━━━━━ Texto proporcionado ━━━━━

Pásame el afilador, Germán. Hay que seguir sacando punta a la guadaña.

Tenía pensado ponerme a hablar ya de cosas del correr y del vivir, que es lo que a uno le da votos y amistades, y dejar la política reposar un poco. Así que no he podido contenerme y, en un hueco laboral sin mandos intermedios ni cristo que lo parió (eso sí, muchas reuniones), me he largado a correr un poco.

El asunto ha sido así. Me he calentado el cocido del tupperware a 900W y le he dado muerte por la vía penal. Hecho esto, secándome aún las lágrimas del último eructo, porque uno es muy vehemente y pone en funcionamiento todos los músculos a la vez, me cambio raudo y salgo a corretear media hora.

Con dos huevos y 30º. Ay, si hubieran sido dos huevos. Era un esófago lleno de garbanzos, patata, zanahoria, morcilla, calabaza y chorizo. He arrancado el homenaje a la industria que no produce nada, a la logística, los servicios, cuánta palabrería para ver que España no produce ni casi transforma. Logista, UPS, Nacex, luego unas plataformillas mixtas, aduanas y logística marítima, 24h, gasolineras, concesionarios de Toyota, bmw, rotondas arriba y abajo para terminar haciendo unos siete kilometrejos mal contados a un ritmo metálico, como el hipo del adolescente que ha bebido mal y anuncia una regada de vómito.

━━━━━ Datos almacenados ━━━━━

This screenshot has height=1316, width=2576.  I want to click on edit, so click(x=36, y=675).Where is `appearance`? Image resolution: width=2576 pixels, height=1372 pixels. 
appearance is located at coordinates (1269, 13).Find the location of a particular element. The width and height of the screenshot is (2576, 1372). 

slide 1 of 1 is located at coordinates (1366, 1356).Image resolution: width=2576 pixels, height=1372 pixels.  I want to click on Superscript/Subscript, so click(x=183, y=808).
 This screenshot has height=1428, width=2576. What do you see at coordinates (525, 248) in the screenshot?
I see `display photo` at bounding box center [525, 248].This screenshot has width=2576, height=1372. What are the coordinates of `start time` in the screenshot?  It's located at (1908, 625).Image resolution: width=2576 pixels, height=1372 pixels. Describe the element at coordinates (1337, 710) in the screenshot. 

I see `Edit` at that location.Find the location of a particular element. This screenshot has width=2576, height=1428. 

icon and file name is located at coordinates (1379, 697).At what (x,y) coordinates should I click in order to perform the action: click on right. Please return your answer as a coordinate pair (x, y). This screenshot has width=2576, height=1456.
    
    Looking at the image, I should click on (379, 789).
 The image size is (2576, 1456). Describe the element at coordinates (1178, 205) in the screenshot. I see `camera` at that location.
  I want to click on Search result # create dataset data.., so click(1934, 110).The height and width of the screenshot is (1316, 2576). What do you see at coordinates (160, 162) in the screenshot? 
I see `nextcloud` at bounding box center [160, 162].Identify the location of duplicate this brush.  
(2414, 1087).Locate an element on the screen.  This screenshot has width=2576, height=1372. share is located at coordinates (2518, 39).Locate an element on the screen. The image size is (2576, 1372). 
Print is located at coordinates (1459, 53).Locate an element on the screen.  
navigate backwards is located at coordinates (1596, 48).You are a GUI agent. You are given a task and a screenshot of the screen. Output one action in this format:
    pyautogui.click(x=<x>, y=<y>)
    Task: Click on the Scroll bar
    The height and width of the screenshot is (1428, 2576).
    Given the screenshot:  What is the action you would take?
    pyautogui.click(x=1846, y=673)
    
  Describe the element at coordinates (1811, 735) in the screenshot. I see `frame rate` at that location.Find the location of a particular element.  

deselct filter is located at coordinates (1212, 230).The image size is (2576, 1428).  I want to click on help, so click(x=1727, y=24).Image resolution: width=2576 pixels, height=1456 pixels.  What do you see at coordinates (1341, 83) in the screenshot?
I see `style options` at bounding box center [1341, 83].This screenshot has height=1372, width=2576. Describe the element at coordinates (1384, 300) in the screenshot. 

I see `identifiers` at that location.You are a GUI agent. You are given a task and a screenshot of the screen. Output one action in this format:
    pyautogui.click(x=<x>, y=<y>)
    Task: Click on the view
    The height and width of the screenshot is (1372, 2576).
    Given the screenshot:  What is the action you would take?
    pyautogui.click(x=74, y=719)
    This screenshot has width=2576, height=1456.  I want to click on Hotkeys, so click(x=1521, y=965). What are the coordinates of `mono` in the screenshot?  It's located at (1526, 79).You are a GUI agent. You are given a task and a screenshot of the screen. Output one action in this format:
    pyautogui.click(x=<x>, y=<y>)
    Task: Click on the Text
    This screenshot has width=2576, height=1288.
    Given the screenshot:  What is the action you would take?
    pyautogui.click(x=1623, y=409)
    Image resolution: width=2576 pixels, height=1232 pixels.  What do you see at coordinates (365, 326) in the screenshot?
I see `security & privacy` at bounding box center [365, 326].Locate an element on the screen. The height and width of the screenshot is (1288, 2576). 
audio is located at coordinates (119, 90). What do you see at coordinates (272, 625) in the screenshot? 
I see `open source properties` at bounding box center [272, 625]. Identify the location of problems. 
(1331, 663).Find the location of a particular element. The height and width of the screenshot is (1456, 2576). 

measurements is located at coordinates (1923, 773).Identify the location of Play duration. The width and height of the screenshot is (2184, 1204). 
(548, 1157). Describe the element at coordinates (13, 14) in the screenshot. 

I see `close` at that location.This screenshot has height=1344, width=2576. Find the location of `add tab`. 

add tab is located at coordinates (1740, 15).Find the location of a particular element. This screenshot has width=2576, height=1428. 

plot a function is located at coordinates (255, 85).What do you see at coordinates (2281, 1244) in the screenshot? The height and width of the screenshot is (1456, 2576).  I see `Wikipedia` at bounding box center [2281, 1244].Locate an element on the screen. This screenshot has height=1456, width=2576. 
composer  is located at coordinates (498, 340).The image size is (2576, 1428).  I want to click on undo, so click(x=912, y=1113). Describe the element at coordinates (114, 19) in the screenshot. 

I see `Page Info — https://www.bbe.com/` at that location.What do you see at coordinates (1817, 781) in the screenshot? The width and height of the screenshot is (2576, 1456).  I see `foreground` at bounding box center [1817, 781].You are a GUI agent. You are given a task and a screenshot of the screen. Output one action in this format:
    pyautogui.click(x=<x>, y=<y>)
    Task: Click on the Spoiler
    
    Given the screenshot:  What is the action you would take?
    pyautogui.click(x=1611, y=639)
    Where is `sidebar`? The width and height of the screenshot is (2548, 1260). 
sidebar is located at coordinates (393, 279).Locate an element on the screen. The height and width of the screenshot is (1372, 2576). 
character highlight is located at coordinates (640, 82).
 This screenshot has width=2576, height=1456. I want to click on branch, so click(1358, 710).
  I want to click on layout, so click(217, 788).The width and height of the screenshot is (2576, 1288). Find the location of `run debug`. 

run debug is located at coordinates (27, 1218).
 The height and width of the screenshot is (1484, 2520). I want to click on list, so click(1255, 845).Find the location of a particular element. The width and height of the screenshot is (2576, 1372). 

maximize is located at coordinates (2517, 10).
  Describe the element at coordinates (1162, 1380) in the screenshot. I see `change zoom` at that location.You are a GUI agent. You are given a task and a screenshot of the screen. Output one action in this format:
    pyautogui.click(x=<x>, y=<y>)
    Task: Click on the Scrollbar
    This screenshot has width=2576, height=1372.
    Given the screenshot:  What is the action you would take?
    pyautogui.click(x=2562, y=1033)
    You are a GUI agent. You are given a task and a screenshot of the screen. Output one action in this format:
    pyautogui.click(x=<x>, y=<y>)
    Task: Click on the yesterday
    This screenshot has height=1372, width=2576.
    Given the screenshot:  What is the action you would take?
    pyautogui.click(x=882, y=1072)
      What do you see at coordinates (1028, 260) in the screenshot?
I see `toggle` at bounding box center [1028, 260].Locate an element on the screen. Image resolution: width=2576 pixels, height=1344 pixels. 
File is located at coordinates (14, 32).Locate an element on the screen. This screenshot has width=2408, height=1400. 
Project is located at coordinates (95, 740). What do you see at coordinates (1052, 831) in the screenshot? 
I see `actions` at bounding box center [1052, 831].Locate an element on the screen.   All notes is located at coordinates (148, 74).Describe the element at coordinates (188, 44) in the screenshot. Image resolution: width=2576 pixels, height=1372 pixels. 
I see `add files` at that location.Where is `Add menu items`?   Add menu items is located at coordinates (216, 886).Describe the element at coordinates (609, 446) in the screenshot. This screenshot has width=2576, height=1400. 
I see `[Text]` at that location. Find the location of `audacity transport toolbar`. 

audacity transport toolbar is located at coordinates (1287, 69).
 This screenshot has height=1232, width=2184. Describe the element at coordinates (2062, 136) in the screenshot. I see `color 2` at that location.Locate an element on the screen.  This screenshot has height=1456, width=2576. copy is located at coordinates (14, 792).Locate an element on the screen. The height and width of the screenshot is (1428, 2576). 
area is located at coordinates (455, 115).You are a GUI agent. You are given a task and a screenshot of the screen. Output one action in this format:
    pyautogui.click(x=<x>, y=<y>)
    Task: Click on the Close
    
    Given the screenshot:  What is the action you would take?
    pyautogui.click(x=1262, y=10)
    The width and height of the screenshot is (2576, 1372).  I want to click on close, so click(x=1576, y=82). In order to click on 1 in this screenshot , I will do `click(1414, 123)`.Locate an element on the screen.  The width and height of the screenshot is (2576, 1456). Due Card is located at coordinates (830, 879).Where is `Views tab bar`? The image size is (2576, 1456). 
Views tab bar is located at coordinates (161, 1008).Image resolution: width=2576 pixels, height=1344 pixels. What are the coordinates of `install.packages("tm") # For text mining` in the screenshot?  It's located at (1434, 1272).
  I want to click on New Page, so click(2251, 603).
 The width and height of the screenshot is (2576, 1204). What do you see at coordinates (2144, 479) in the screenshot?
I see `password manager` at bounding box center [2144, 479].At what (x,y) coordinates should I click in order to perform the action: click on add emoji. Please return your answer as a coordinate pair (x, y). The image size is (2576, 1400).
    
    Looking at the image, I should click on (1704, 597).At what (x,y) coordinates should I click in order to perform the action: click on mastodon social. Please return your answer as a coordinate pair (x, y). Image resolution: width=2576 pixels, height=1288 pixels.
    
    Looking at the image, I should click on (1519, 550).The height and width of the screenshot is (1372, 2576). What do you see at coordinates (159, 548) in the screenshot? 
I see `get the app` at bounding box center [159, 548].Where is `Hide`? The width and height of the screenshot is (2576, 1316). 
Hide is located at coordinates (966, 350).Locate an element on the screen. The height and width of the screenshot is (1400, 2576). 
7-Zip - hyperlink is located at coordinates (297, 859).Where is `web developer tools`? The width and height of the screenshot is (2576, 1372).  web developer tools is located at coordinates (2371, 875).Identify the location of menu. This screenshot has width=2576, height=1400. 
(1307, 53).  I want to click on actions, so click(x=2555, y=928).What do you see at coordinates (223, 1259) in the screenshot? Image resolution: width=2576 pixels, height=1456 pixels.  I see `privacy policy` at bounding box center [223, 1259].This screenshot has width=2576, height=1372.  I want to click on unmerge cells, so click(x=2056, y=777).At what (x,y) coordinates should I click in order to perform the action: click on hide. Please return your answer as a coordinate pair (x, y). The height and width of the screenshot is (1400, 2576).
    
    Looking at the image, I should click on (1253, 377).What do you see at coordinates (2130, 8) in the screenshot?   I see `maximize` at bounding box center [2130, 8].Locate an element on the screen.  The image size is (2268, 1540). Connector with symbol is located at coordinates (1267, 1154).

━━━━━

▶ [Lo que harás]: Escribe la continuación del texto sobre la carrera después de comer cocido, empezando justo después de su última oración. Los ítems no tienen ningún papel en esta tarea.

▶ [Resolución de tarea]:
Los polígonos industriales. No me mataron pero me dejaron lleno de dolores cuando salía de noche en aquellos meses previos de San Sebastián y de los ritmos alocados. Los he aguantado en las sesiones de las cinco y media de la madrugada y mira que los rehuyo. Nada, regresan a mi existencia. Industriales über alles.

Ahora la jornada de tarde. Ardores y sudamientos. Pero qué deporte más asqueroso tenemos.